While the season did not live up to Duke's usual expectations, Steward had multiple highlights during his only year on the team. In his college debut on November 28, 2020, Steward scored 24 points in an 81–71 win against Coppin State. On December 21, 2020, Steward was named Atlantic Coast Conference rookie of the week. On January 15, 2021, Steward scored 26 points and grabbed 6 rebounds in a 79–68 win over Wake Forest.

==Professional career==
===Stockton Kings (2021–2023)===
After a very successful freshman season at Duke, Steward debated going professional. At 6 ft 2 in, Steward was seen as having a shooting guard's skills in a point guard's body, and this led to a sense that he would need to develop point guard skills before he could effectively play in the NBA. Nevertheless, he decided to make himself available for the NBA draft.

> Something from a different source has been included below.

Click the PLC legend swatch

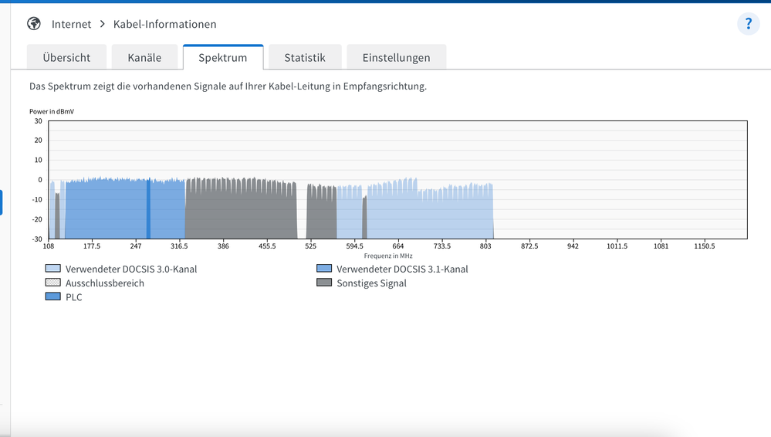pyautogui.click(x=52, y=297)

After going undrafted in the 2021 NBA draft, Steward was invited to the Sacramento Kings for the 2021 NBA Summer League. On September 28, 2021, he signed a contract with the Kings. He was waived prior to the start of the season. Steward signed with the Stockton Kings of the NBA G League as an affiliate player for the 2021–22 season.

===Vancouver Bandits (2023)===
On April 6, 2023, Steward signed with the Vancouver Bandits of the Canadian Elite Basketball League. He was released by the Bandits on June 5 in order to prepare for the 2023 NBA Summer League, where he would play for the Philadelphia 76ers.

===Maine Celtics (2023–2024)===
On October 2, 2023, Steward signed with the Boston Celtics, but was waived on October 20. Eight days later, he joined the Maine Celtics.

===Windy City Bulls (2024)===
On July 21, 2024, Steward signed a two-way contract with the Chicago Bulls. However, he was waived on December 28, only playing for the Windy City Bulls.

===Memphis Hustle (2025)===
On January 6, 2025, Steward joined the Memphis Hustle.

===Aquila Basket Trento (2025–2026)===
On July 28, 2025, he signed with Dolomiti Energia Trento of the Italian Lega Basket Serie A (LBA).

===San Pablo Burgos (2026–present)===
On July 30, 2026, he signed with San Pablo Burgos of the Liga ACB and the EuroCup.

==Career statistics==

===College===

| Year | Team | GP | GS | MPG | FG% | 3P% | FT% | RPG | APG | SPG | BPG | PPG |
|---|---|---|---|---|---|---|---|---|---|---|---|---|
| 2020–21 | Duke | 24 | 22 | 30.8 | .426 | .341 | .811 | 4.0 | 2.4 | 1.1 | .6 | 13.0 |

==Personal life==
Steward is the son of Katicha Jackson-Williams and Danny Boy Steward, and stepson of Tyrone Hill. He is named after his father, who was a former Death Row recording artist. He also played football in high school, and has a brother, Trent. Steward grew up in Oak Park, Illinois where he attended Brooks Middle School. He attended Fenwick his freshman and sophomore years, then transferred to Whitney Young for his last two years. He played travel ball since his middle school years with Meanstreets and played EYBL circuit, where he made an even bigger name for himself.